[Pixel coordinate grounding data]
★ ★ ★ ★ ★ ★ ★

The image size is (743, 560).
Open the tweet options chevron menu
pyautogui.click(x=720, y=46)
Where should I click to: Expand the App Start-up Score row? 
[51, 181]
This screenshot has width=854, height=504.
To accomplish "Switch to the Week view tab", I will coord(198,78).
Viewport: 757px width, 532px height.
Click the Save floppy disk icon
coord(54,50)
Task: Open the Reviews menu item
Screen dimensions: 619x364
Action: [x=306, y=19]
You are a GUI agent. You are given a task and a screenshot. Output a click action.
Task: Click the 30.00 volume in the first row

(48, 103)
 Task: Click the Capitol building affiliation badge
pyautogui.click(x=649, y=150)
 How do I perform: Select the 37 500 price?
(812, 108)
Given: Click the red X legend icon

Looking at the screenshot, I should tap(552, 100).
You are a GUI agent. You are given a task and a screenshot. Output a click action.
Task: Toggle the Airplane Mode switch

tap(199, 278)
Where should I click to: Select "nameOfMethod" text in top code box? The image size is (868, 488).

★ ★ ★ ★ ★ ★ ★

• **WORK ORDER**:
Return every line of the data above in which "size" appears.

• **ANSWER TO THIS TASK**:
The image size is (743, 560).
Where should I click to: Select "nameOfMethod" text in top code box? The image size is (868, 488).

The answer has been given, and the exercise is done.